In the records below, which lines include "badge"? Copy them.

▼

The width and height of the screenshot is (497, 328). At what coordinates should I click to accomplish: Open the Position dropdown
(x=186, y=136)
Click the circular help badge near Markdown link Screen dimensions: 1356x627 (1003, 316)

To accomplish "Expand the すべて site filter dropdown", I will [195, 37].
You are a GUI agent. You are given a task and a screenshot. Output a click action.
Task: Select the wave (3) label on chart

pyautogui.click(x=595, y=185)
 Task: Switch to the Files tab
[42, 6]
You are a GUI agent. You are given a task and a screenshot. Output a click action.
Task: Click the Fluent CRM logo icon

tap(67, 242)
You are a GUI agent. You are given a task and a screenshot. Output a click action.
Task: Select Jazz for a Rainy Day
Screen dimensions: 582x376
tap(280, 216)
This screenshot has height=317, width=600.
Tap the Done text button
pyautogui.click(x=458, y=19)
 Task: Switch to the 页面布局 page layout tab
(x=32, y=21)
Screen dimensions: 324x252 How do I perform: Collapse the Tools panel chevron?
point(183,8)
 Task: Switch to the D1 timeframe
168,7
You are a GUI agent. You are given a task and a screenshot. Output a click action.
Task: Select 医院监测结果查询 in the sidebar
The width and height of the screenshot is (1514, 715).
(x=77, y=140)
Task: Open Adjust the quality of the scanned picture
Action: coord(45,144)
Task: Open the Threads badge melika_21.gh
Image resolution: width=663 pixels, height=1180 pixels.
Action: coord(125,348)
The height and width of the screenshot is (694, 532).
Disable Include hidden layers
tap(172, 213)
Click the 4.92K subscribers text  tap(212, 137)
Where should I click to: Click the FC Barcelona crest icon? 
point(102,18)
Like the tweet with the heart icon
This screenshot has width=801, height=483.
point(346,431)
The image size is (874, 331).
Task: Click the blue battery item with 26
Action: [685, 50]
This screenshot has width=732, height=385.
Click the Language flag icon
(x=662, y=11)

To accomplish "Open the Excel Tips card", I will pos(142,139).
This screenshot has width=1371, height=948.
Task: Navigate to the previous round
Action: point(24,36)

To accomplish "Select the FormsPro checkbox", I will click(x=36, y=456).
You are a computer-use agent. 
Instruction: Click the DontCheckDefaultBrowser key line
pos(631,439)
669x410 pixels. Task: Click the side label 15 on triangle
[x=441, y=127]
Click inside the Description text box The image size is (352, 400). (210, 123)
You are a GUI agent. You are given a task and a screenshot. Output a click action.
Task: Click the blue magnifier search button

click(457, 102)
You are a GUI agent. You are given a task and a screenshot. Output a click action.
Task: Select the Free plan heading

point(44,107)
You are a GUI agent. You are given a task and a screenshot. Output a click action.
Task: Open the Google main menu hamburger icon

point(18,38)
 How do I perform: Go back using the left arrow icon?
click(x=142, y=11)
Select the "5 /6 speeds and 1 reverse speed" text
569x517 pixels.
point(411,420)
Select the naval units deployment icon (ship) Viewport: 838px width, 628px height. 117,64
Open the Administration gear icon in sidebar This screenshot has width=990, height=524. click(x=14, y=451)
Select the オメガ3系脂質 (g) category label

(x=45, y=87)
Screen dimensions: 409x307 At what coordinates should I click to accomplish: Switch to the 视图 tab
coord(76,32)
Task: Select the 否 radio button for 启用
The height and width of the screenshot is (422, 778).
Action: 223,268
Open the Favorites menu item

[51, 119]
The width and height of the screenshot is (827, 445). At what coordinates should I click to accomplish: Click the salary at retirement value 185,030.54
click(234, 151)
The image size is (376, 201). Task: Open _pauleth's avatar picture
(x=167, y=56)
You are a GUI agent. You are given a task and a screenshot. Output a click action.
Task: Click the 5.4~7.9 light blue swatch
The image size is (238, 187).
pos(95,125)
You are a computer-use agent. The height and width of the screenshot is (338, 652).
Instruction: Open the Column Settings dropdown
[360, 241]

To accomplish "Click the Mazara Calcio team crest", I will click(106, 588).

▲

▸ SOLUTION BELOW:
Click the circular help badge near Markdown link Screen dimensions: 1356x627 (1003, 316)
Task: Open the Threads badge melika_21.gh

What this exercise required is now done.